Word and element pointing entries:

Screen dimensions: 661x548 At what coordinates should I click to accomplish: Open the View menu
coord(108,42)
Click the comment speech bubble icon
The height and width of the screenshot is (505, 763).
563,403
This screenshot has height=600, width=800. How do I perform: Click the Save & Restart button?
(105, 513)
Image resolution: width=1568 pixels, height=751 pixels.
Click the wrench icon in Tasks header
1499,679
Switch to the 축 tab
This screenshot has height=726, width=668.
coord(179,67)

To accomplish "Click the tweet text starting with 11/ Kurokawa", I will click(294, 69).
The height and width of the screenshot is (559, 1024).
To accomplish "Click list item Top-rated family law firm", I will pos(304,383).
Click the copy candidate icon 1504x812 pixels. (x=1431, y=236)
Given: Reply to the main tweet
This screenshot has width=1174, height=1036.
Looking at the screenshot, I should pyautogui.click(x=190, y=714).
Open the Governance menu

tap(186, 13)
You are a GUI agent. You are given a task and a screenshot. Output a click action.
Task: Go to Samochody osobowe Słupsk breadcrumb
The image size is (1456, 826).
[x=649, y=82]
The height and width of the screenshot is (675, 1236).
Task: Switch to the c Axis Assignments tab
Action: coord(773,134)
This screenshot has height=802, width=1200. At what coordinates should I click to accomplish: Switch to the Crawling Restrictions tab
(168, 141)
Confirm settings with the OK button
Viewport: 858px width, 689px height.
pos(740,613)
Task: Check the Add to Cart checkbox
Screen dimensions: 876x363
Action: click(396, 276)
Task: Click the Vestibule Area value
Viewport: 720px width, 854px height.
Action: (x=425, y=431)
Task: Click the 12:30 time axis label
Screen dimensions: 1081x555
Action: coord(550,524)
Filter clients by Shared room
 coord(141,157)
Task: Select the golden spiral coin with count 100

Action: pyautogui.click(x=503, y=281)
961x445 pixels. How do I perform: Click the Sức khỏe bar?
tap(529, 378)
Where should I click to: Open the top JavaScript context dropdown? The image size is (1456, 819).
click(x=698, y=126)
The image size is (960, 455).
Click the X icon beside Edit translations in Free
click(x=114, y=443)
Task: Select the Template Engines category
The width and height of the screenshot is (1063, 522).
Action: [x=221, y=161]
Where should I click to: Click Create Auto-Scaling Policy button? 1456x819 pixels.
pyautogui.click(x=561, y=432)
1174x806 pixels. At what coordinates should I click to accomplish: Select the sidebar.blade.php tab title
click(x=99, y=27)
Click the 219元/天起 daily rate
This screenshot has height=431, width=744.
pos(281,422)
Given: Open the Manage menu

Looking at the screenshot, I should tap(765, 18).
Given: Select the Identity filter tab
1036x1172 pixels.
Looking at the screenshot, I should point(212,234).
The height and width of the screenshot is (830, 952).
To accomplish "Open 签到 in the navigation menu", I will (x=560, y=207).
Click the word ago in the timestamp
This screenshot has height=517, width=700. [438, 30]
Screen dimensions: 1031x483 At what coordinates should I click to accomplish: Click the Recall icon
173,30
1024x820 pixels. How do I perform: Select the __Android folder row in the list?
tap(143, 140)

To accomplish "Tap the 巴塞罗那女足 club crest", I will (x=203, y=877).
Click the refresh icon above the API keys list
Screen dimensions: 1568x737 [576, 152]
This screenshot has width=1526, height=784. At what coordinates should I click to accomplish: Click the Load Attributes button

Directions for this task ▸ Copy out the listing above word for word, from the line containing "will click(294, 69)." through the line containing "Action: (x=425, y=431)", with both of those lines included.

The response ▸
To accomplish "Click the tweet text starting with 11/ Kurokawa", I will click(294, 69).
The height and width of the screenshot is (559, 1024).
To accomplish "Click list item Top-rated family law firm", I will pos(304,383).
Click the copy candidate icon 1504x812 pixels. (x=1431, y=236)
Given: Reply to the main tweet
This screenshot has width=1174, height=1036.
Looking at the screenshot, I should pyautogui.click(x=190, y=714).
Open the Governance menu

tap(186, 13)
You are a GUI agent. You are given a task and a screenshot. Output a click action.
Task: Go to Samochody osobowe Słupsk breadcrumb
The image size is (1456, 826).
[x=649, y=82]
The height and width of the screenshot is (675, 1236).
Task: Switch to the c Axis Assignments tab
Action: coord(773,134)
This screenshot has height=802, width=1200. At what coordinates should I click to accomplish: Switch to the Crawling Restrictions tab
(168, 141)
Confirm settings with the OK button
Viewport: 858px width, 689px height.
pos(740,613)
Task: Check the Add to Cart checkbox
Screen dimensions: 876x363
Action: click(396, 276)
Task: Click the Vestibule Area value
Viewport: 720px width, 854px height.
Action: (x=425, y=431)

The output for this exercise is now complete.